__AUSGEWÄHLTER AUSZUG__.
★ ★ ★ ★ ★

Behandelter Abschnitt 2Sam 1
Wir haben die traurigen Umstände gesehen, aus denen der erste Wunsch nach einem König in Israel entstand. Dies war eine Sünde. Die Tatsache, dass Gott das Volk nicht wieder in den Zustand versetzt, in dem es sich befunden hatte, bevor es versuchte, in diesem wie die Nationen zu sein, ist bemerkenswert. Stattdessen gab Er ihnen einen König nach seinem eigenen Herzen, soweit das möglich war, bis Christus kommt, dessen Recht es ist. Das ist für meinen eigenen Verstand überaus lehrreich, und zwar deshalb, weil es eigentlich ein Prinzip im Umgang mit Gott ist. Die Untreue des Menschen hindert Gott nur so weit, dass sie Ihm eine neue Gelegenheit bietet, sich selbst zu verherrlichen, indem Er seine Vormachtstellung über das Böse beweist und kundtut, und zwar immer auch dadurch, dass Er die Folgen der Sünde aufgreift, um sie zur Öffnung für die Entfaltung der Mittel seiner Weisheit und Güte zu machen. Es war Sünde, einen König zu erbeten, aber es war die Gnade Gottes, Ihn dem Volk zu geben.

★ ★ ★ ★ ★

[Daten zu Elementen und Textpositionen]
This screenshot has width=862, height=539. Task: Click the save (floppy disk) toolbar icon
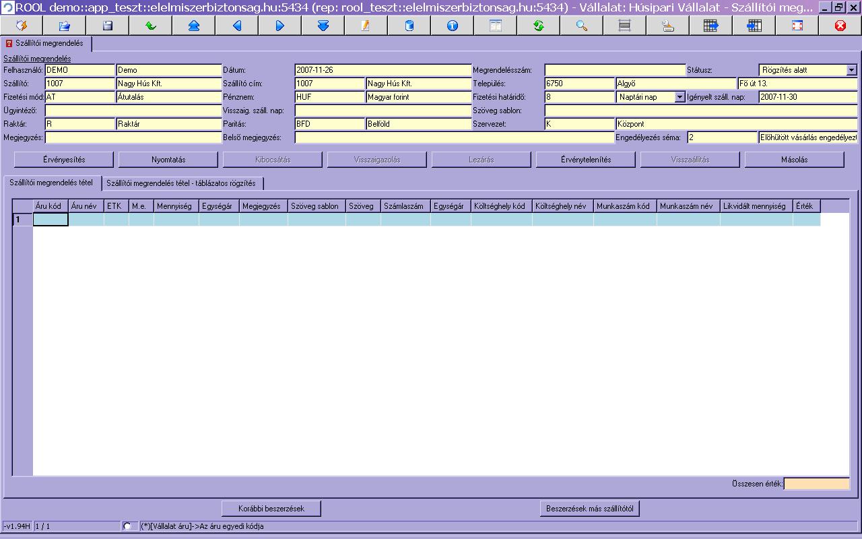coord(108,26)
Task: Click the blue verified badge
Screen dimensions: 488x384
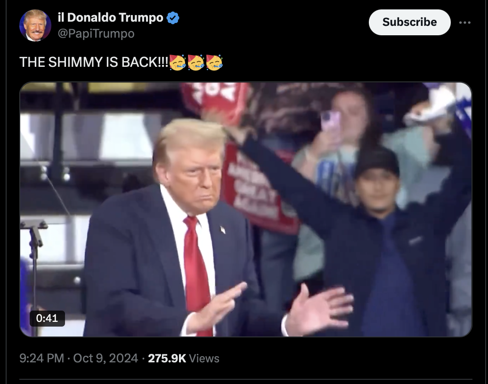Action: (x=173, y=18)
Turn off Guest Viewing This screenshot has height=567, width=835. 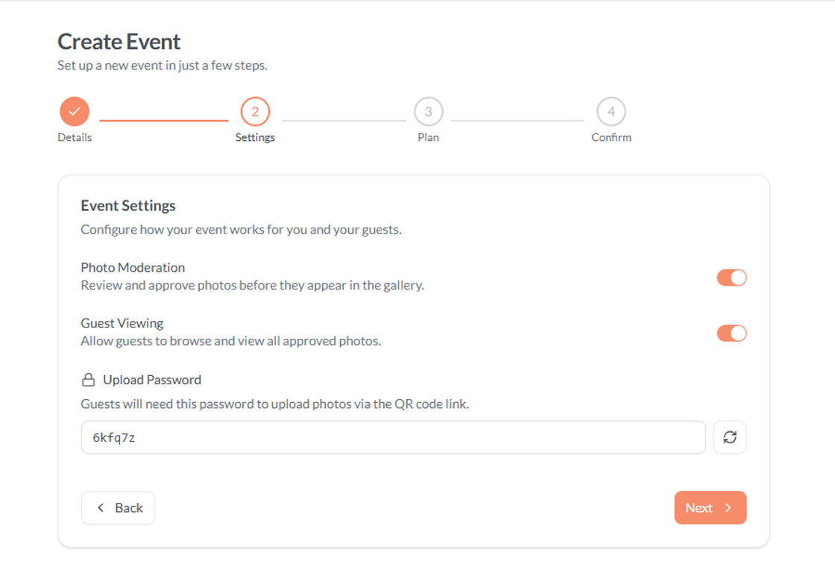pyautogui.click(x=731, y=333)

★ ★ ★ ★ ★

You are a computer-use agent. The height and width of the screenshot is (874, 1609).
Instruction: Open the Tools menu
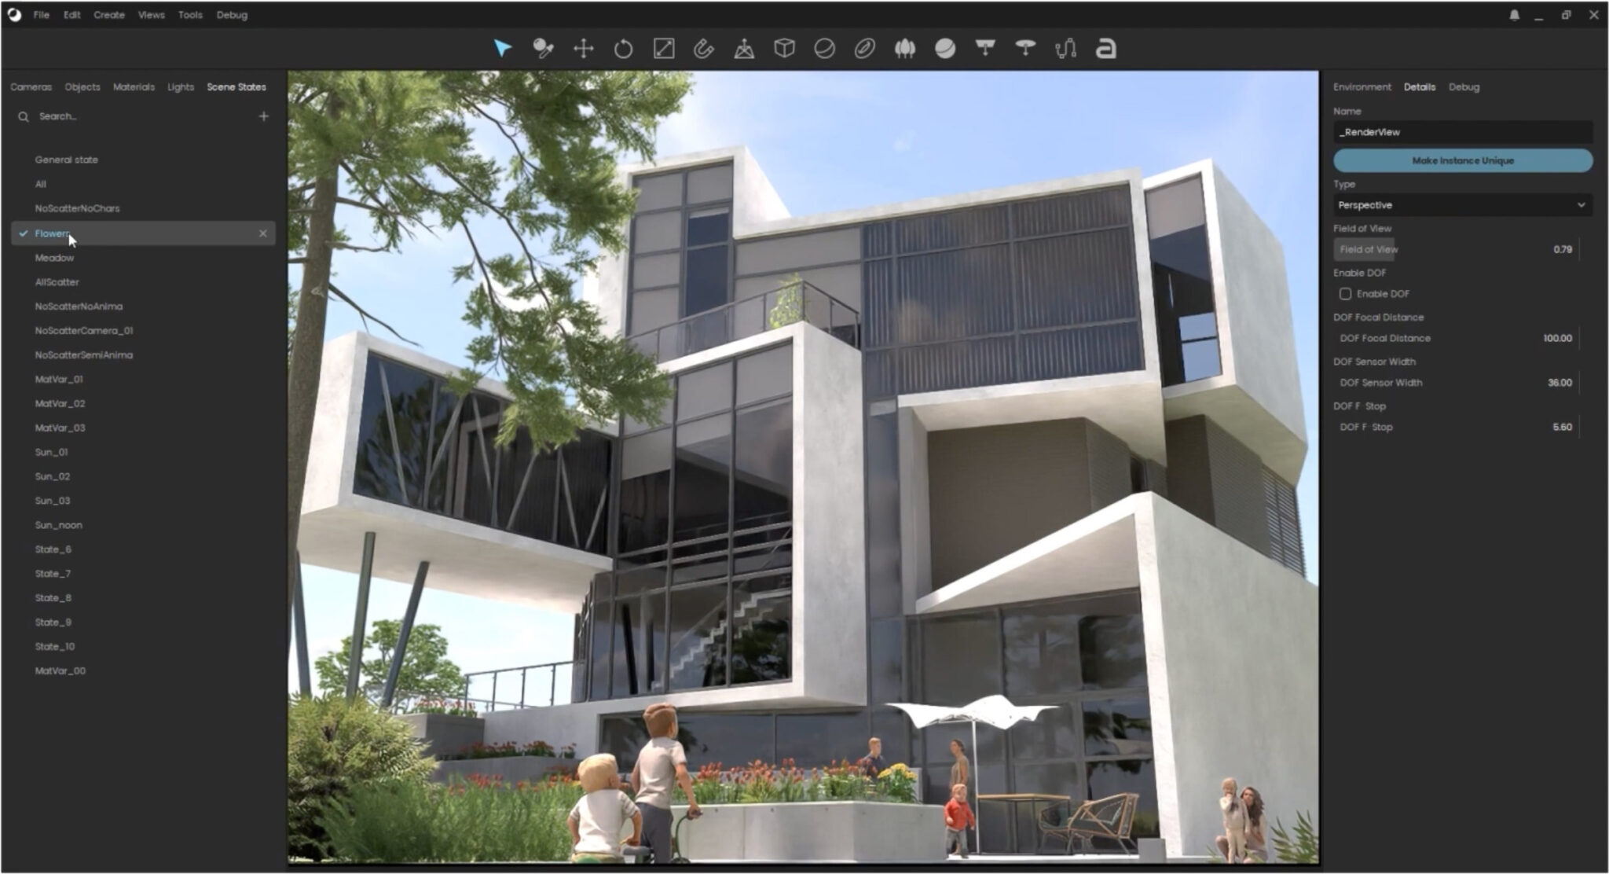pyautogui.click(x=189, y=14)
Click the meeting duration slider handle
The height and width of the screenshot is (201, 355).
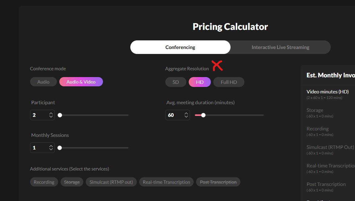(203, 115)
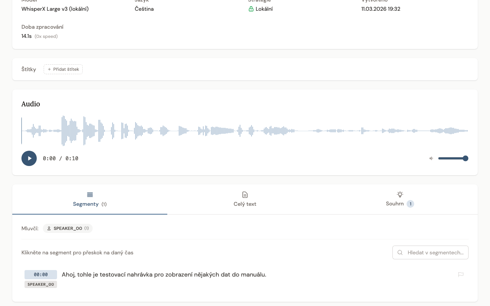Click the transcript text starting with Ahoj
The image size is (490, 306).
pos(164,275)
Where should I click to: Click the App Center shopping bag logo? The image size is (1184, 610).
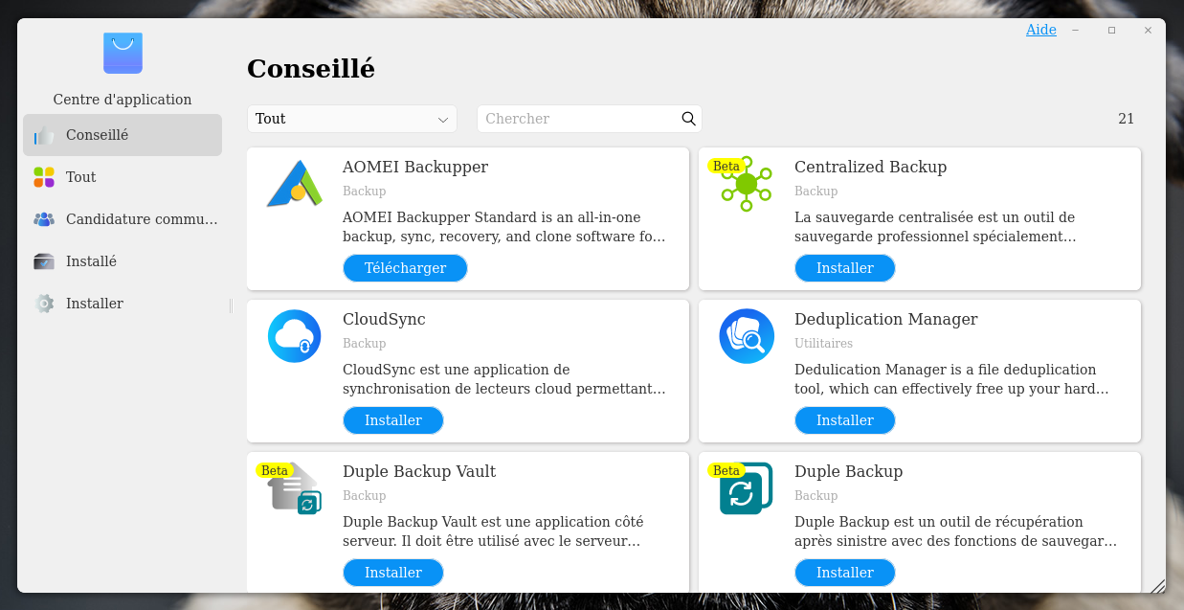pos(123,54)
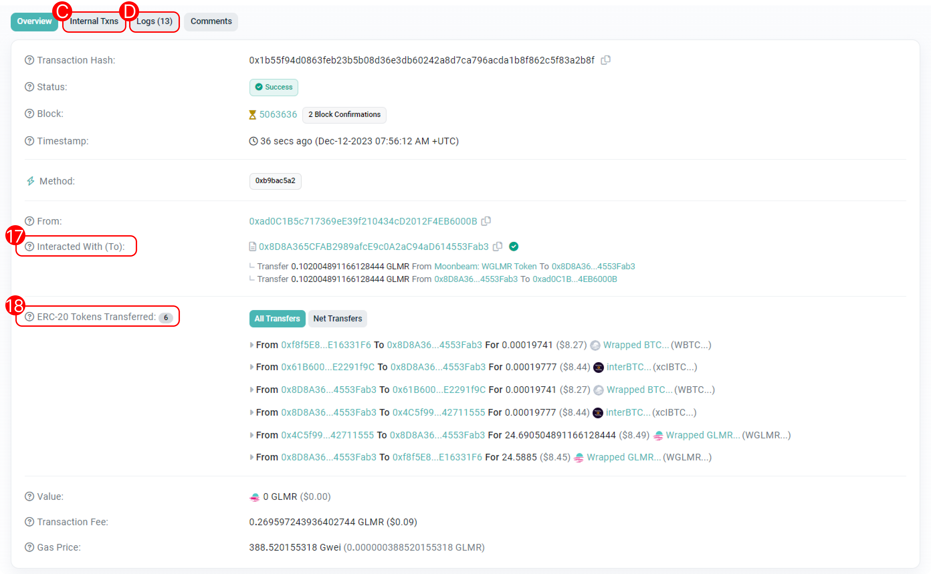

★ ★ ★ ★ ★

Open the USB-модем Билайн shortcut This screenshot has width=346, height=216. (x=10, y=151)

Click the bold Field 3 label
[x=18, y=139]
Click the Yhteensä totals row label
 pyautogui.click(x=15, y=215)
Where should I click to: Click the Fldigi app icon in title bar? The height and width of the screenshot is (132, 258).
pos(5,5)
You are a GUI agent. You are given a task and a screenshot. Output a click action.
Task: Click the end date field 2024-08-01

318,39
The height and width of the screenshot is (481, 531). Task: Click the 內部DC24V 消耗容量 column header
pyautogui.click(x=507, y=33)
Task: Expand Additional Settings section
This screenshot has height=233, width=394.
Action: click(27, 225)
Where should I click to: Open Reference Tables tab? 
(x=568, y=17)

★ ★ ★ ★ ★

__ANWEISUNGEN__.
**1)** Liste alle Zeilen der Einträge auf, in denen die Zeichenfolge „label“ vorkommt.
**2)** Greife den Auszug über Israels Wunsch nach einem König wieder auf und führe ihn nach seinem letzten Satz weiter.

__ERWARTETE ANTWORTEN__.
**1)**
Click the bold Field 3 label
Click the Yhteensä totals row label

**2)**
Doch Gott blickte auf einen besseren als David; und jetzt haben wir gesehen, dass Gott sogar, nachdem David für das Königreich bestimmt und dafür gesalbt worden war, die erbärmlichen Folgen der Wahl des Menschen nicht sofort beseitigt. Er lässt es zu, dass sich das Ganze vor den Augen aller Menschen verantwortungsvoll löst. Er lässt die Israeliten einerseits das Verderben sehen, das der König ihrer eigenen Wahl herbeigeführt hatte. Andererseits lässt Er sie jedoch die Schwäche dessen sehen, den er aus ihrer Mitte auswählte, um das Königreich nach seinem Willen zu errichten, eine Art, und nur eine Art, der guten und dauerhaften Dinge, die kommen werden.
Nie war die Verwirrung größer als am Ende des ersten Buches Samuel: David befand sich bei den Philistern, die Israel zu bekämpfen suchten, Saul und Jonathan, die endlich von den Philistern völlig bekämpft wurden, wobei sie getötet wurden. Was für eine schreckliche Angelegenheit für den König mit seinen Söhnen, nachdem er durch eine Hexe den toten Propheten konsultiert hatte, den er zu Lebzeiten nicht beachtet hatte!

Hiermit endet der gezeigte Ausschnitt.